QUOTED PASSAGE =>
Start of Block

Once data is ingested, it must be processed, including transformations, filtering, and aggregations. Node.js streams are a powerful feature for handling large datasets efficiently.

An example of subtle chunking, a process often used to lower the stress on databases and offers an easy scale-up per pipeline:

const { Transform } = require('stream');

const transformData = new Transform({
  objectMode: true,
  transform(chunk, encoding, callback) {
    // Perform data transformation here
    const transformedChunk = transformFunction(chunk);
    callback(null, transformedChunk);
  }
});

inputStream.pipe(transformData).pipe(outputStream);

3. Data Storage

Processed data must often be stored in a database or a data warehouse. Node.js supports various databases, including MongoDB, PostgreSQL (our preference, with KNEX), and Redis. Libraries like Mongoose for MongoDB and pg for PostgreSQL make it straightforward to interact with databases.

End of Block

MATERIAL SUPPLIED =>
Start of Block

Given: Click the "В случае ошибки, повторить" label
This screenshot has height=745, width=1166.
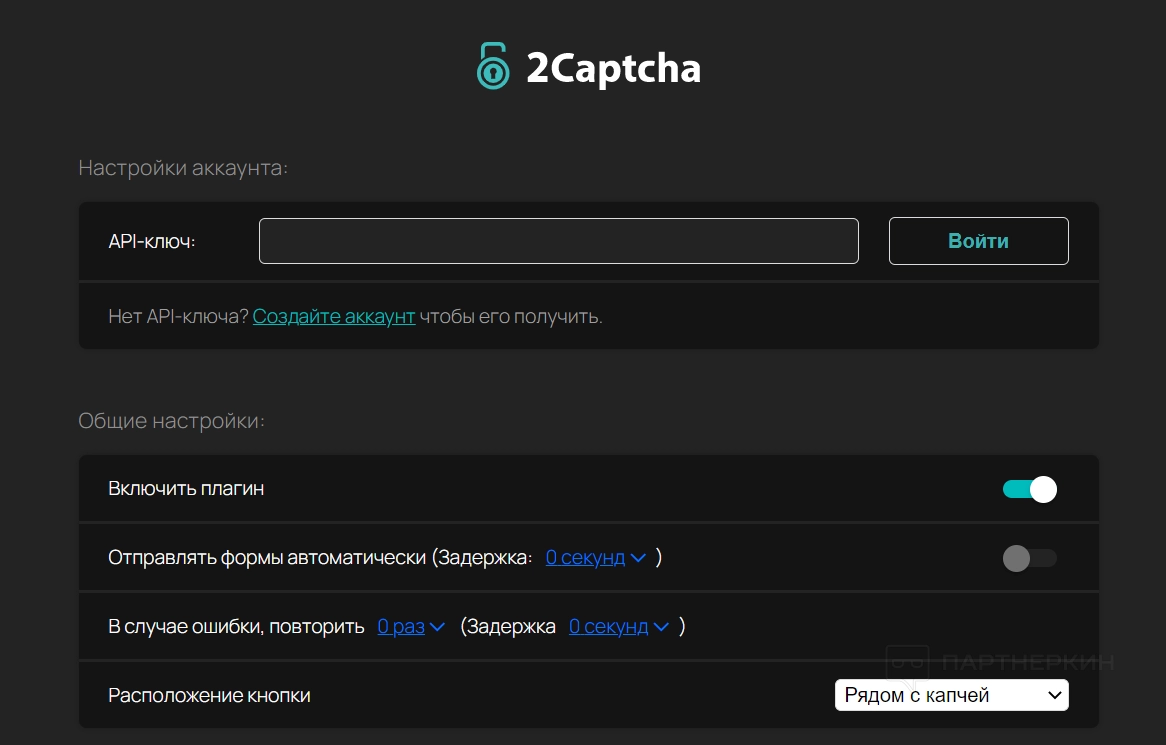Looking at the screenshot, I should (236, 627).
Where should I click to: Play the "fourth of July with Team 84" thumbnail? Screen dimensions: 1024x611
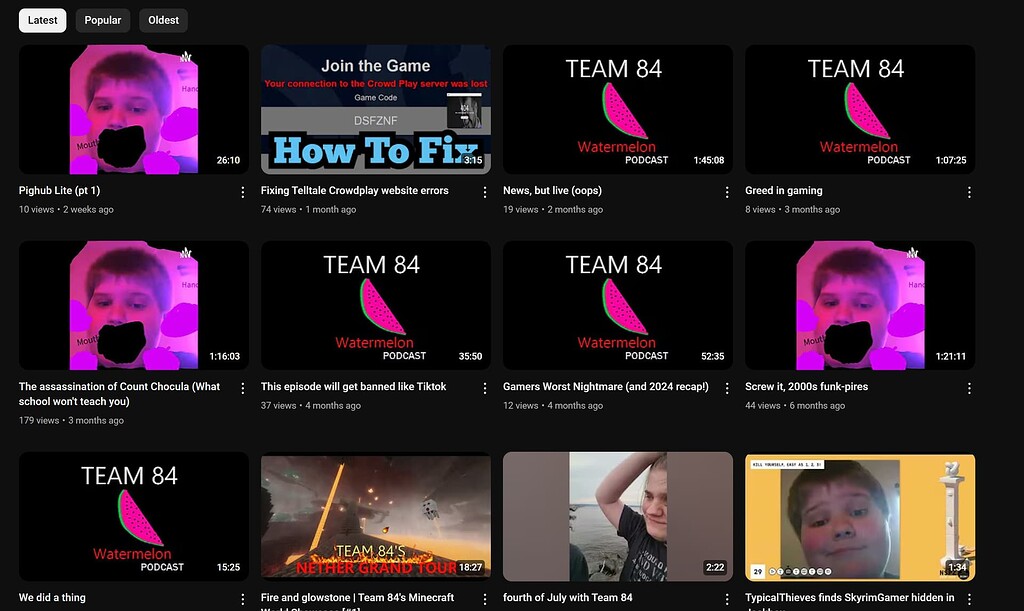point(617,516)
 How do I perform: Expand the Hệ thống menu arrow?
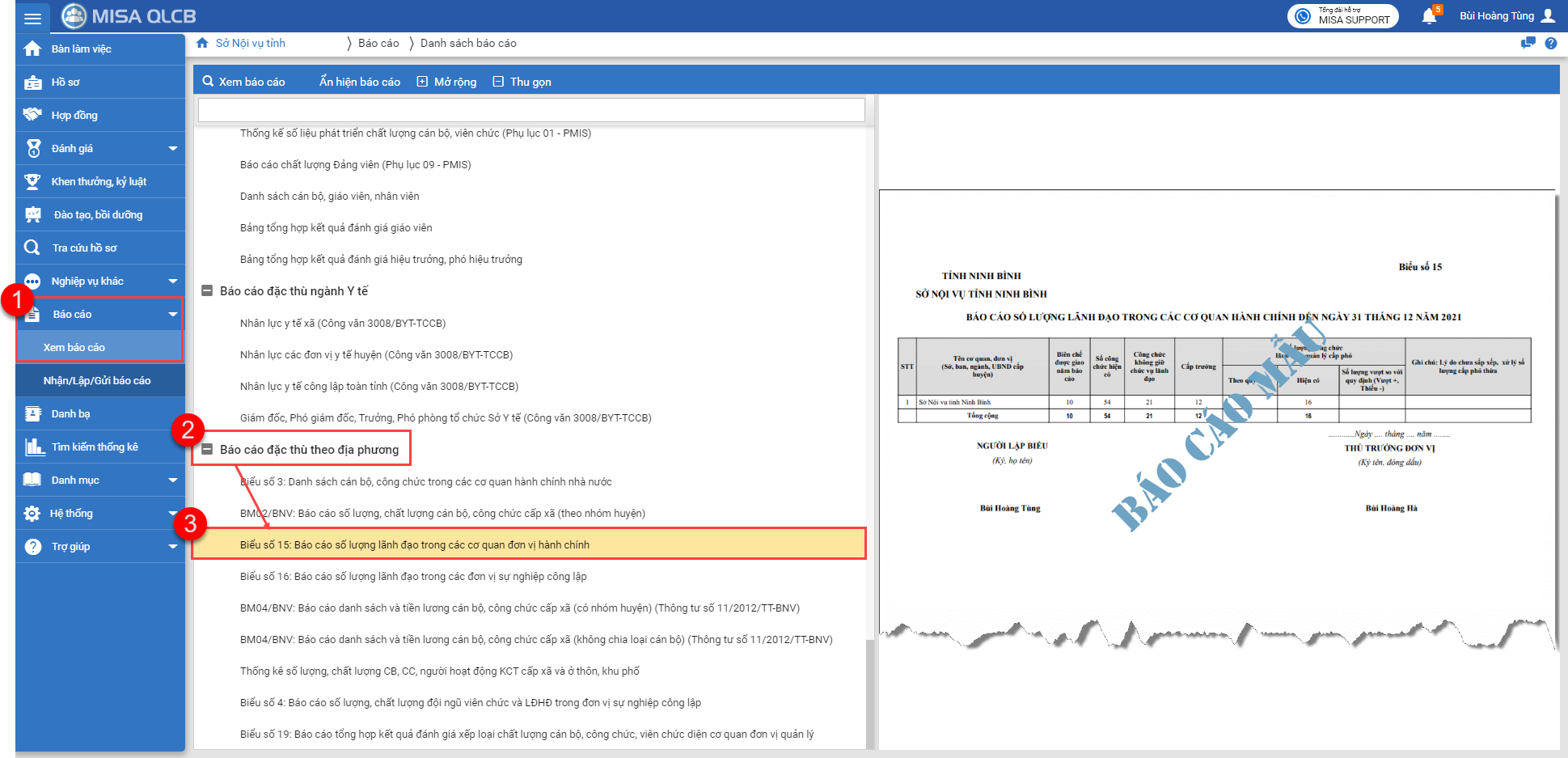[172, 514]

End of Block

PROBLEM STATEMENT => From the passage on Node.js data processing above, write out the part starting at "Processed data must" and ending at "interact with databases.".

EXERCISE ANSWER =>
Processed data must often be stored in a database or a data warehouse. Node.js supports various databases, including MongoDB, PostgreSQL (our preference, with KNEX), and Redis. Libraries like Mongoose for MongoDB and pg for PostgreSQL make it straightforward to interact with databases.